Ebola could be defeated by year's end: WHO

Ebola
The Ebola virus, isolated in November 2014 from patient blood samples obtained in Mali. The virus was isolated on Vero cells in a BSL-4 suite at Rocky Mountain Laboratories. Credit: NIAID

The Ebola epidemic in West Africa could be completely over by the end of the year if efforts to root out new cases are kept up, the WHO chief said Thursday.

World Health Organization director Margaret Chan cautioned there could be setbacks in the coming months but said Guinea, Liberia and Sierra Leone could begin 2016 completely Ebola-free.

"If the current intensity of case detection and contact tracing is sustained, the virus could be soundly defeated by the end of this year," Chan told the United Nations Security Council.

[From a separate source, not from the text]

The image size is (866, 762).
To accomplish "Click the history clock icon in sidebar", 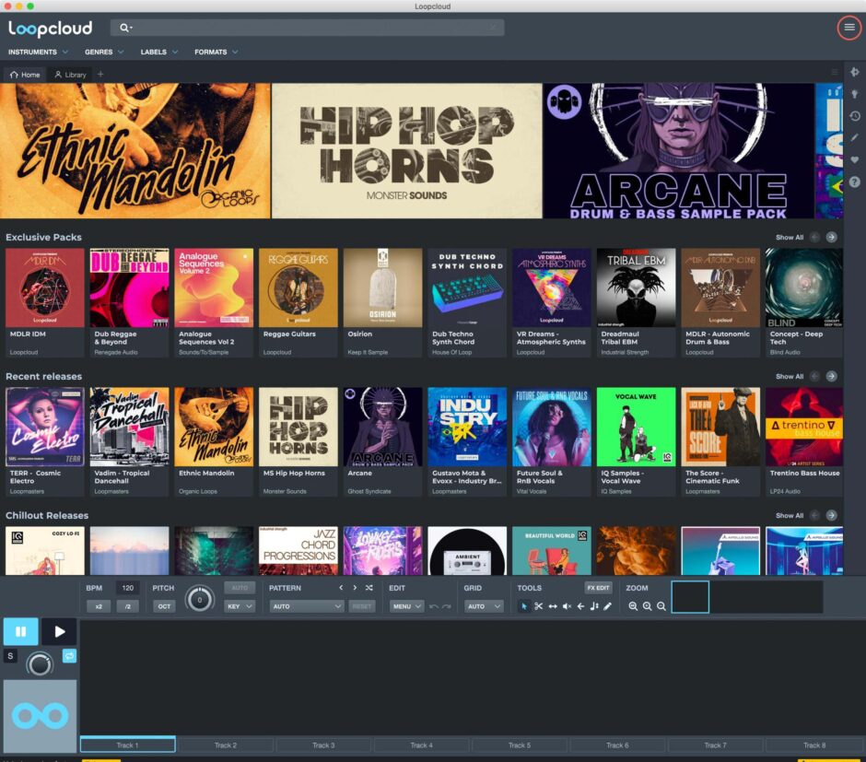I will point(854,116).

"That means getting to zero and staying at zero," she said during a special meeting on the disease.

Around 11,300 people have died from Ebola since late 2013 in the world's worst outbreak of the often fatal illness that began in Guinea and spread to neighboring Sierra Leone and Liberia.

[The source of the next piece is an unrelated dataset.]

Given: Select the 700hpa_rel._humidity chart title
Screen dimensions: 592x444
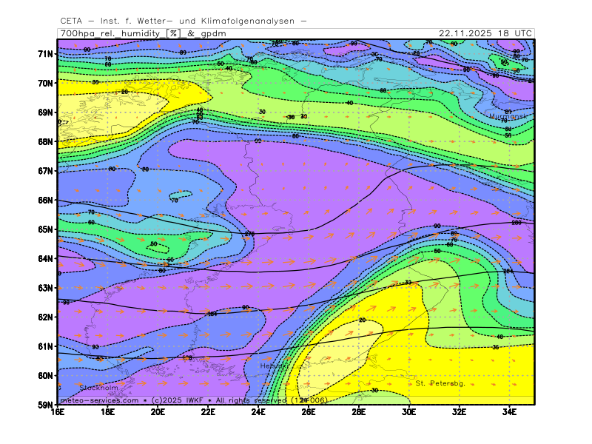Looking at the screenshot, I should [111, 33].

Liberia, the hardest-hit country, was declared Ebola-free in May, but six new cases last month raised fears that the virus had not been completely beaten back.

Chan said that new cases in Liberia had again stopped and only three cases per week had been reported in Guinea and Sierra Leone over the past two weeks.

This represents the lowest numbers seen in well over a year, she said.

Earlier this month, the medical aid group Doctors Without Borders (MSF), which has been on the frontlines of the Ebola battle, warned that the epidemic was by no means over.

"The Ebola epidemic in West Africa is far from under control," according to Joanne Liu, who heads MSF.

Cases are still reported weekly, new communities are being infected and bodies are being buried in secret—a major problem for a disease transmitted though contact with body fluids, she wrote in the science journal Nature.

The WHO chief cautioned against "a false sense of security," warning that a single undetected case can ignite a major flare-up.

Chan stressed that 13,000 survivors of the outbreak were struggling with long-term complications such as severe joint pains and visual impairments that can lead to blindness.